__Challenge__. Copy the stretch of the records from the line containing "This screenshot has height=180, width=324." through the line containing "[x=189, y=406]", swapping "scrollbar thumb" for "scroll handle" and leaving everything else as it is.

__Source data__.
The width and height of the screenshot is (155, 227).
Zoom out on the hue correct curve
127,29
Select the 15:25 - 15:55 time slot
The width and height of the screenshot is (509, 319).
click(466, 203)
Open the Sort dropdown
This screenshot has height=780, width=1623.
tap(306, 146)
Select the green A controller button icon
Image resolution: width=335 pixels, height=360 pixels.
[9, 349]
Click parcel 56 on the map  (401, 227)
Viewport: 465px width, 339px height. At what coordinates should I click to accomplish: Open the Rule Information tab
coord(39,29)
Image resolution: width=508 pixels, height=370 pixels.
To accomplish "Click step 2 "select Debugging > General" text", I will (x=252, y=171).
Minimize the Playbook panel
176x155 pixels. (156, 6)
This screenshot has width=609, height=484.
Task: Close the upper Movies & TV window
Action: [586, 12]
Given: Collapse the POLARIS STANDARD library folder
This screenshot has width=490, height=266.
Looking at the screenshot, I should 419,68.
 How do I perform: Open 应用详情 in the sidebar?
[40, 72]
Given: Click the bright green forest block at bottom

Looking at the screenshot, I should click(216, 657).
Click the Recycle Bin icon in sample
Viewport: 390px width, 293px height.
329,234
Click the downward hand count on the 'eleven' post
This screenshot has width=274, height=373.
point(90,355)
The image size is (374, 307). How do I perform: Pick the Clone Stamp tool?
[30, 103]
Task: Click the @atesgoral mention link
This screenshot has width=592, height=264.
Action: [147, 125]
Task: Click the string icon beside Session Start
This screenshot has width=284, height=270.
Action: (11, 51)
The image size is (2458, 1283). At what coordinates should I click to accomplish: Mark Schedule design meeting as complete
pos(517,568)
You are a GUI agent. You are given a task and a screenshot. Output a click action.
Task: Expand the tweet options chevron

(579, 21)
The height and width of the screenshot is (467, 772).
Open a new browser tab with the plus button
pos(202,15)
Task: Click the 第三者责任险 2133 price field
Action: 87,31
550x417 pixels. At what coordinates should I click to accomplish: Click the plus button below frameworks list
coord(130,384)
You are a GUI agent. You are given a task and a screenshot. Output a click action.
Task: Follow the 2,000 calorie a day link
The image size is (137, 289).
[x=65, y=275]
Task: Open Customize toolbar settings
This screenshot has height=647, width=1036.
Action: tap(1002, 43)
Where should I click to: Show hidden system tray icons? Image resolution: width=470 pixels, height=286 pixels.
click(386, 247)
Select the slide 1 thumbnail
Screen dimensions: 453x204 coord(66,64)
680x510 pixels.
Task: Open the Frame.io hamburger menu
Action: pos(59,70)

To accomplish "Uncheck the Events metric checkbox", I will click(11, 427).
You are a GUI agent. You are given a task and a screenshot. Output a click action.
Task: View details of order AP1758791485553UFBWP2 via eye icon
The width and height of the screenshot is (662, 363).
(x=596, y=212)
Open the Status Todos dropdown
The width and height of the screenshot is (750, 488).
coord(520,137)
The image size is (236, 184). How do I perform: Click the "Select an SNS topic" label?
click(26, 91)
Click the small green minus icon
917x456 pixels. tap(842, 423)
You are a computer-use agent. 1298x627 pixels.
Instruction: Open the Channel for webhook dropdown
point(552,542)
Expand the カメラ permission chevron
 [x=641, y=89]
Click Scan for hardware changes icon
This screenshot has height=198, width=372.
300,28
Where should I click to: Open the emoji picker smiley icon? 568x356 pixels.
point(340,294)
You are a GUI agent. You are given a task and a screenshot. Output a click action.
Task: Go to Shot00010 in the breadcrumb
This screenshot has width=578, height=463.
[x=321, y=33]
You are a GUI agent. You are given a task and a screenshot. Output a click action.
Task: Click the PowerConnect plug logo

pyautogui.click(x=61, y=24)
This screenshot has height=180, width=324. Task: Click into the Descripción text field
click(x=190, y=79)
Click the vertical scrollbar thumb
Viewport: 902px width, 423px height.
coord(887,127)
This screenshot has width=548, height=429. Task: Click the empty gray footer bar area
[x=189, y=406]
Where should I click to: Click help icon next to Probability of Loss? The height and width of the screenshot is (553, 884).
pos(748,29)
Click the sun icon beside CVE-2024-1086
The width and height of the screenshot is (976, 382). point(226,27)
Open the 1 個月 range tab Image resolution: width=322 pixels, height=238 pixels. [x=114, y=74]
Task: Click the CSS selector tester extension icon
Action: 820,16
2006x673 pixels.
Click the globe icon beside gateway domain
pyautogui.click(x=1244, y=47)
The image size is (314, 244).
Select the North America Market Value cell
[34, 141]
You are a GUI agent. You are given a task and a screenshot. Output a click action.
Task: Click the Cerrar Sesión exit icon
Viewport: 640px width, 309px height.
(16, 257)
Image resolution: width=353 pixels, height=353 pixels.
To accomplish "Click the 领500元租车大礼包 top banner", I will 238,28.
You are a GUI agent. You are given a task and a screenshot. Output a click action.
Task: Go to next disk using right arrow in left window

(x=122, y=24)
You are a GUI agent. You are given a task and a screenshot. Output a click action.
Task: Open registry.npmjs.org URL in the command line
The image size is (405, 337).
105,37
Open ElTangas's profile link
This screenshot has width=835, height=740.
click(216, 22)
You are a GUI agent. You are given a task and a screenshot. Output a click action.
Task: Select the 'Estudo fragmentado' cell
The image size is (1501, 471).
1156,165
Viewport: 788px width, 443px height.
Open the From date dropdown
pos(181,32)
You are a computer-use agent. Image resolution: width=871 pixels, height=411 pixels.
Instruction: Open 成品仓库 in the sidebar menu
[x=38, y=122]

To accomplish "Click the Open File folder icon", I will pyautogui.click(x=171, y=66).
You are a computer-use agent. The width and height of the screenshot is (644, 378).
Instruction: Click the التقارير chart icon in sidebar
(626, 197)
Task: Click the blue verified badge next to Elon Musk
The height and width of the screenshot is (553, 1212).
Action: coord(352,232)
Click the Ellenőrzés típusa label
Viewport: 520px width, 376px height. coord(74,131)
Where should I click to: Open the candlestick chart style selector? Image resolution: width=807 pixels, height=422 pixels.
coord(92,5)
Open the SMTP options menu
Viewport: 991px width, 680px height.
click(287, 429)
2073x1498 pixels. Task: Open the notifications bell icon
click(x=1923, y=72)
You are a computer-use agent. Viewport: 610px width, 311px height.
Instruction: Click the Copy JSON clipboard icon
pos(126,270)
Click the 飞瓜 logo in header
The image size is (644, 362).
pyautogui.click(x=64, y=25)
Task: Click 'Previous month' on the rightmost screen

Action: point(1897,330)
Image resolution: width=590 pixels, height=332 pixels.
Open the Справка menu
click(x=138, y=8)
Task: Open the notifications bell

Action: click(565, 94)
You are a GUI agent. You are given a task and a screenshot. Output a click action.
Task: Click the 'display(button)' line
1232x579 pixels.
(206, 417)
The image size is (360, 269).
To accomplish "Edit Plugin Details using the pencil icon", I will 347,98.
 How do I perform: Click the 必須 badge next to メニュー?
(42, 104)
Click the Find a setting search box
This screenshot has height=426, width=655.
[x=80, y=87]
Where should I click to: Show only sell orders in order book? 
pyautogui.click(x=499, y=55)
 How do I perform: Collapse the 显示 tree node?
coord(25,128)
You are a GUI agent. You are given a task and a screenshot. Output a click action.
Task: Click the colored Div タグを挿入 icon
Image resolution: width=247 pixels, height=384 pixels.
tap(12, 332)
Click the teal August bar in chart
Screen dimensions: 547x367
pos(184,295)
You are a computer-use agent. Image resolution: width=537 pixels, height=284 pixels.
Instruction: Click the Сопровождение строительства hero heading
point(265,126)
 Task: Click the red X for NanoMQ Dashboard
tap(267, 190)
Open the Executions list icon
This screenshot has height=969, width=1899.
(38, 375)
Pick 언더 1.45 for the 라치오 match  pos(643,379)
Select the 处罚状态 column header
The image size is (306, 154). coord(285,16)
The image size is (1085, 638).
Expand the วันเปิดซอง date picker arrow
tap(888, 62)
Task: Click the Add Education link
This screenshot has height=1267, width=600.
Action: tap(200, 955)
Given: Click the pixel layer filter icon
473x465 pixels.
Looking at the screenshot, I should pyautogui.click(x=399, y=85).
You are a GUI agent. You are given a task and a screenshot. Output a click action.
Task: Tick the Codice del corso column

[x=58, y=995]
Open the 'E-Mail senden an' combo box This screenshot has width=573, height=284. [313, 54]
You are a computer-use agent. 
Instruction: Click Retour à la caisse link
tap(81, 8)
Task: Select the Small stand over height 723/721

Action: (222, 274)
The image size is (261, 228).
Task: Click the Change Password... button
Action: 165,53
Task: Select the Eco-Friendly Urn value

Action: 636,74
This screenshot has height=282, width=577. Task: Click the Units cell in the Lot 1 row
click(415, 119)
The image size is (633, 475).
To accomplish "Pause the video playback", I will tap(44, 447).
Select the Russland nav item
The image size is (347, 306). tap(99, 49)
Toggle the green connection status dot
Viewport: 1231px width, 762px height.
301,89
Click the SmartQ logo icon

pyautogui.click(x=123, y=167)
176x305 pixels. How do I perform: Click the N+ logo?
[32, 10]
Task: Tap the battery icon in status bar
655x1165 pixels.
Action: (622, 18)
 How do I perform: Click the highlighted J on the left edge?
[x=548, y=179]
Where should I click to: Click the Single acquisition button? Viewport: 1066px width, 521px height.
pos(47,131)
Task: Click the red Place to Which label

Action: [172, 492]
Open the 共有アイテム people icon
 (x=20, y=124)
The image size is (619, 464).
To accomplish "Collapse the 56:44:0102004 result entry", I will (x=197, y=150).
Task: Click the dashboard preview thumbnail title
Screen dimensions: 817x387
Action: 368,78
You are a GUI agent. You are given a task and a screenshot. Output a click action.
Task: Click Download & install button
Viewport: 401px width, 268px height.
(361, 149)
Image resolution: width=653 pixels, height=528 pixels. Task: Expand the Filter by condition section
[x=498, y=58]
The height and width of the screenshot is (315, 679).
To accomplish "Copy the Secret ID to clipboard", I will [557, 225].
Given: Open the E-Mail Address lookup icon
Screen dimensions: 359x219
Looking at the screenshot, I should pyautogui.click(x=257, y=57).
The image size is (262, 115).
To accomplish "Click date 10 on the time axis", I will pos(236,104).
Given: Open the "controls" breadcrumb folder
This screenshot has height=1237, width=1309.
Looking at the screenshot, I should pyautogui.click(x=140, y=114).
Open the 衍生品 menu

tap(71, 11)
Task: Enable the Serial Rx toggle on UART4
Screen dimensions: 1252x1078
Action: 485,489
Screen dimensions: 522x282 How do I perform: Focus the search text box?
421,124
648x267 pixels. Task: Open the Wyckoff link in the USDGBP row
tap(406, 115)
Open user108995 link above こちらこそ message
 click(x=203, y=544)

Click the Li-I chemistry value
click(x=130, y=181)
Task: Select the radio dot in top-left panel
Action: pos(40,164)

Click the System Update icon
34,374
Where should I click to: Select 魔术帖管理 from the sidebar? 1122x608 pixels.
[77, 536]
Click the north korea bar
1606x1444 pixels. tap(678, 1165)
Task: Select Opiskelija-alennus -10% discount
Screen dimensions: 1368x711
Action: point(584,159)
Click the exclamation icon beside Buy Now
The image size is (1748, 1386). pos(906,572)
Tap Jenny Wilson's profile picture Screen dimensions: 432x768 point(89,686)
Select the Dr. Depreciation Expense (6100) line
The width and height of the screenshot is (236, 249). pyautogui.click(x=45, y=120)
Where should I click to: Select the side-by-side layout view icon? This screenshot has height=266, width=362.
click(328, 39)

__Reply to the task__.
This screenshot has height=180, width=324. Task: Click into the Descripción text field
click(x=190, y=79)
Click the vertical scroll handle
Viewport: 902px width, 423px height.
coord(887,127)
This screenshot has width=548, height=429. Task: Click the empty gray footer bar area
[x=189, y=406]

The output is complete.